Work request: A complete answer includes every line below with the word "agent".

Task input Block Start

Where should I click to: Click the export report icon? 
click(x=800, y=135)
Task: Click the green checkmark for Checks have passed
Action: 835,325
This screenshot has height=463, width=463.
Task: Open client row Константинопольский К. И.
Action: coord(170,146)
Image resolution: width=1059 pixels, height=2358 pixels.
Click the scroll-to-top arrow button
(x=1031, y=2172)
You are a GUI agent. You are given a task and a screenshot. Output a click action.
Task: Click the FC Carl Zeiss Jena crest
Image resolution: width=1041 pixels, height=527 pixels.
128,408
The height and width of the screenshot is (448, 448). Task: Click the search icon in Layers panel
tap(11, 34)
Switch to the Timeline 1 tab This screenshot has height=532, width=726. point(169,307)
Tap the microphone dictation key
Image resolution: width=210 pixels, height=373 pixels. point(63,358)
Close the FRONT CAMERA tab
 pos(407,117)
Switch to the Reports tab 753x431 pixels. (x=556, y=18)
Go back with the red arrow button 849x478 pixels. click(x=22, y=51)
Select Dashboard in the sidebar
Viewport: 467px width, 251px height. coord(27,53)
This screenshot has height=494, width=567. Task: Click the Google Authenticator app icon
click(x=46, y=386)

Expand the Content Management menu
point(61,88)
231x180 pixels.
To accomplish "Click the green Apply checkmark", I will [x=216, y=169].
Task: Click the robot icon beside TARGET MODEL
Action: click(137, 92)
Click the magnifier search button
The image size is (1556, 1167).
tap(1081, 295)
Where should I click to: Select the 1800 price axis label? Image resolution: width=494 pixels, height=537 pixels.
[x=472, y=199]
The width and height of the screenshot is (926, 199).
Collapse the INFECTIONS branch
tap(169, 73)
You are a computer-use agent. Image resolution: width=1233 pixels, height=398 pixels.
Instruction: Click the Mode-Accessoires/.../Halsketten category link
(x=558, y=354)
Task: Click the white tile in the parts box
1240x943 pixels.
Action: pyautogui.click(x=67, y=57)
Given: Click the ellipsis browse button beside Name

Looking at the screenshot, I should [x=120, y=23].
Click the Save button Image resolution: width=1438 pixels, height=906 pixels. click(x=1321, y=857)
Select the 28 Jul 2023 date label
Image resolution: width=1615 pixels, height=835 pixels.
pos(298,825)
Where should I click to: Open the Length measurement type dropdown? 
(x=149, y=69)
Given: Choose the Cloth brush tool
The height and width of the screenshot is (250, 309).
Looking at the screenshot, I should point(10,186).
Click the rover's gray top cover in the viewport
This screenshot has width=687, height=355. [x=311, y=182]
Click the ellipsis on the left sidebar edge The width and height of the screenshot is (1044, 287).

Task input Block End

Response for this exercise:
You are a GUI agent. You are given a task and a screenshot. Output a click action.
You are a computer-use agent. Image resolution: width=1233 pixels, height=398 pixels.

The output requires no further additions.